* _Goal of the exercise_
From the line that contains "This screenshot has height=543, width=600." down to the last line of the entries, please return everything exactly, except the pictures.

[[ Task material open ]]

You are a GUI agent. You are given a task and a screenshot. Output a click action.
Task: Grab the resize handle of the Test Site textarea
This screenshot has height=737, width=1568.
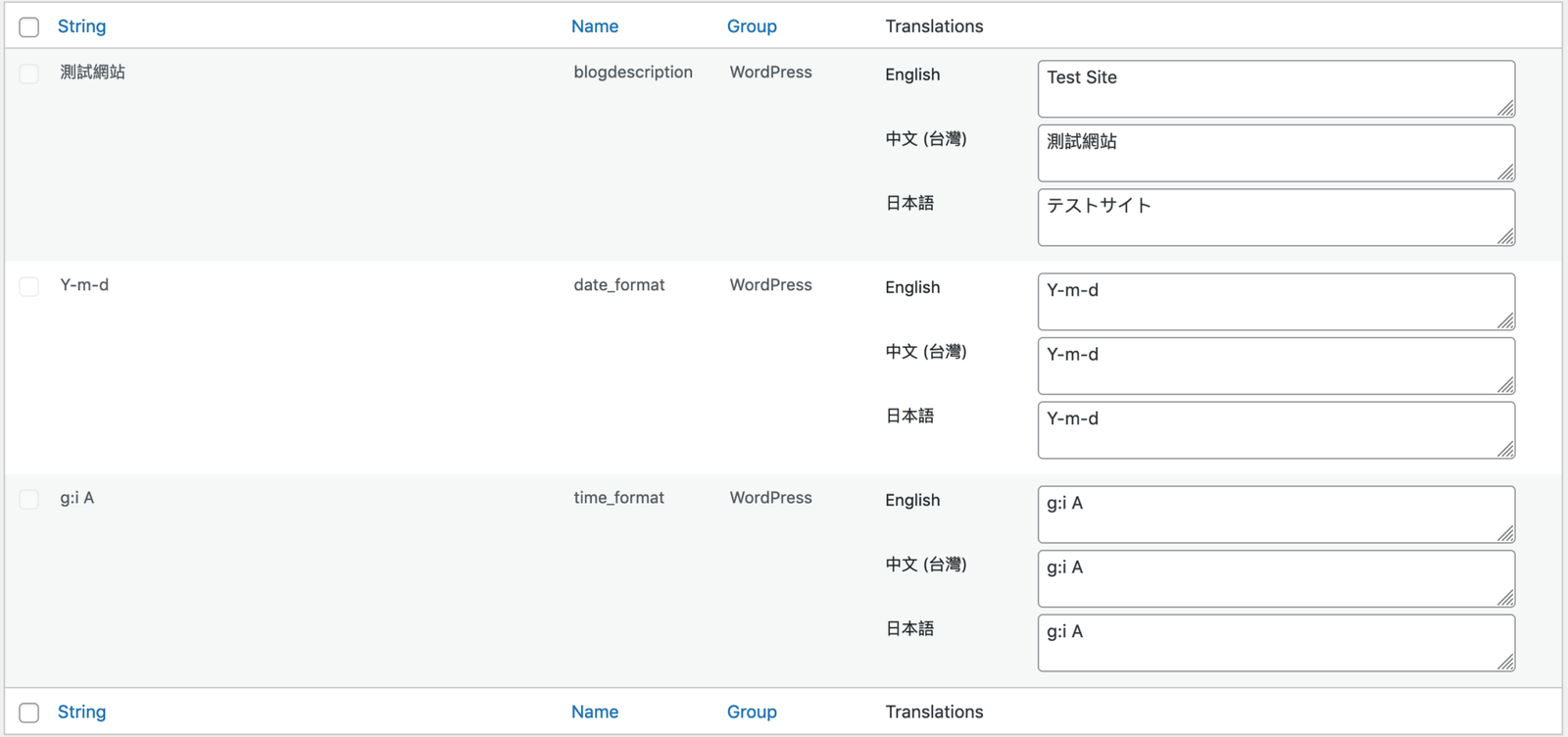[x=1506, y=108]
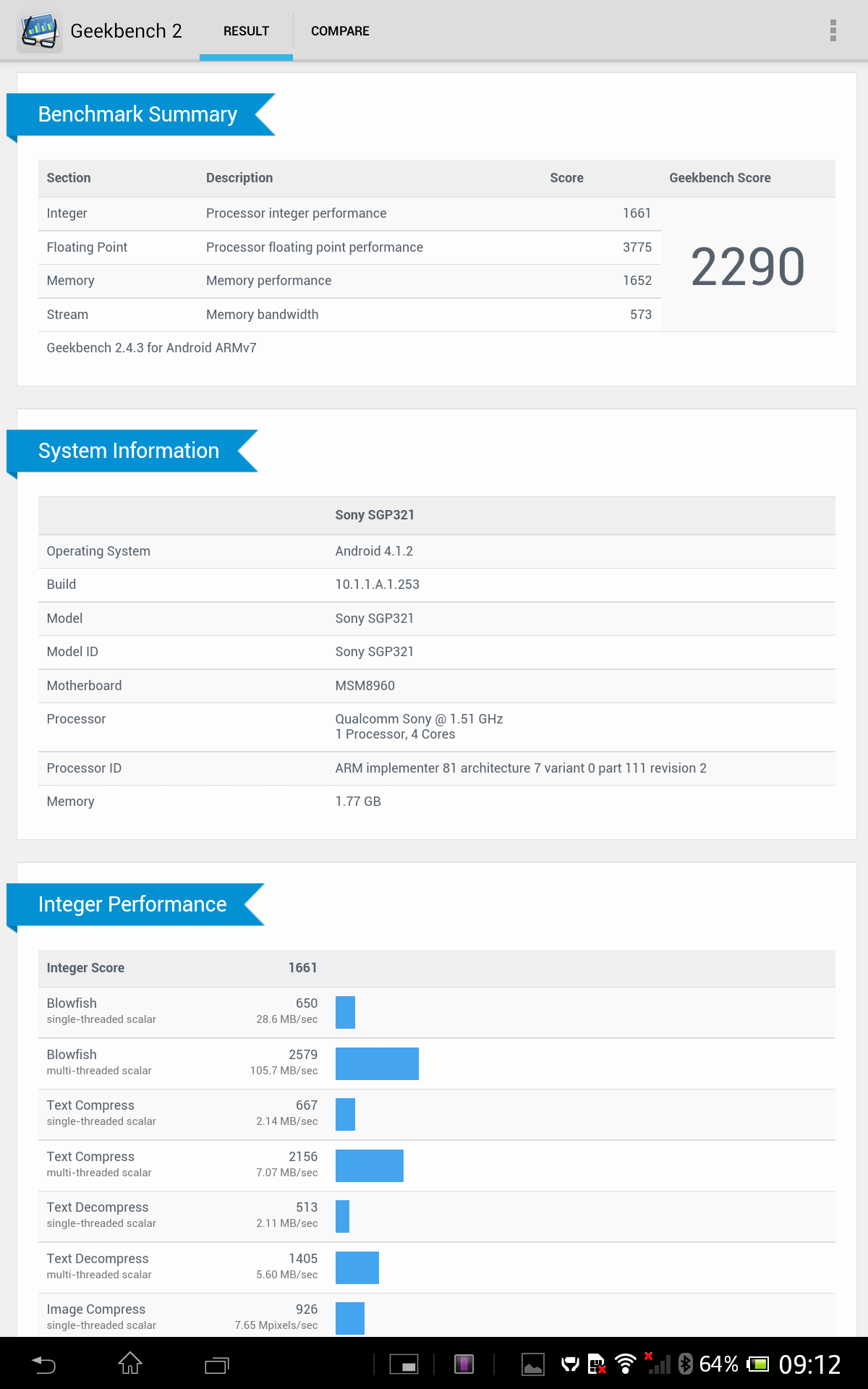Tap the 09:12 clock

(809, 1364)

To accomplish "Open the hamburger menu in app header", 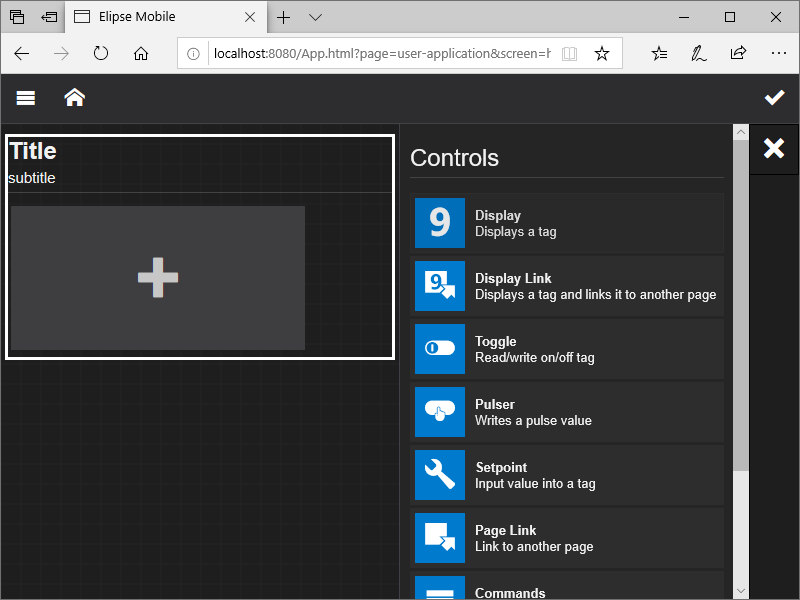I will click(x=26, y=97).
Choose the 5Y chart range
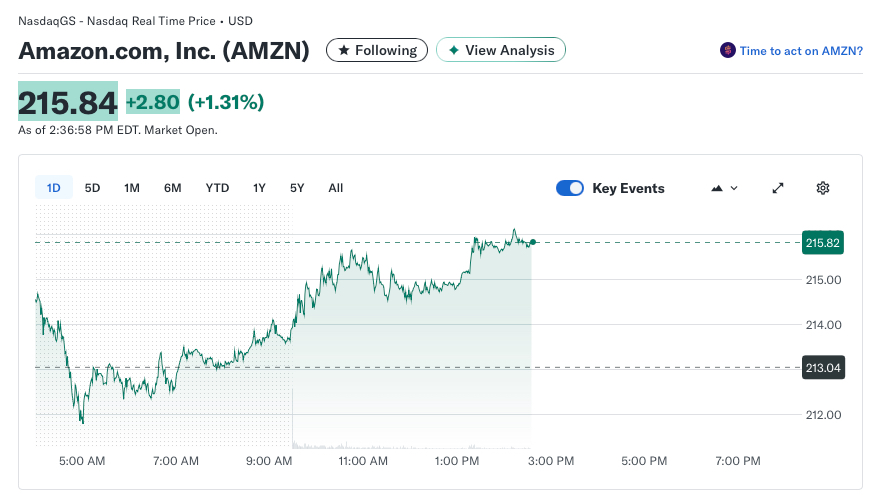The width and height of the screenshot is (870, 495). point(297,188)
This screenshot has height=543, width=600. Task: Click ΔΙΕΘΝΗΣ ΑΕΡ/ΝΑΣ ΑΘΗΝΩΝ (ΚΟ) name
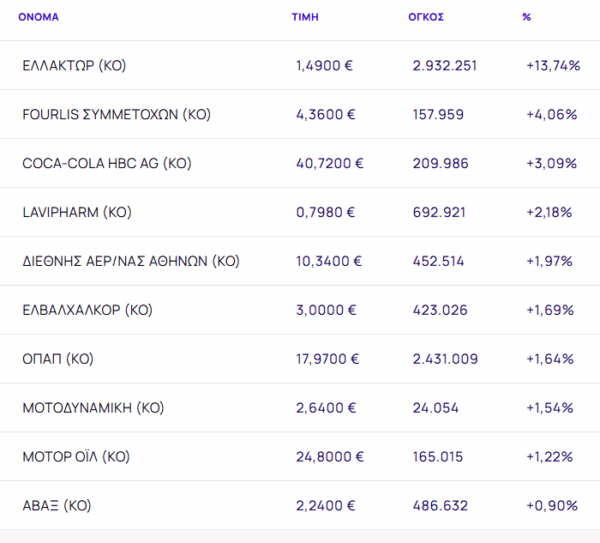tap(131, 261)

[[ Task material closed ]]

* _Result of the task_
This screenshot has height=543, width=600. Task: Click ΔΙΕΘΝΗΣ ΑΕΡ/ΝΑΣ ΑΘΗΝΩΝ (ΚΟ) name
tap(131, 261)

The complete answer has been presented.